* [Items from a data source]:
━━━━━━

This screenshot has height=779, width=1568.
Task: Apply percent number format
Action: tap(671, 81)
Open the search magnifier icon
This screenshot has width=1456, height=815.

━━━━━━

* [Exercise requirements]:
Only the span from the line with "Open the search magnifier icon" through the final line of the records goes in the output, each line unchanged.

* [Reply]:
Open the search magnifier icon
This screenshot has width=1456, height=815.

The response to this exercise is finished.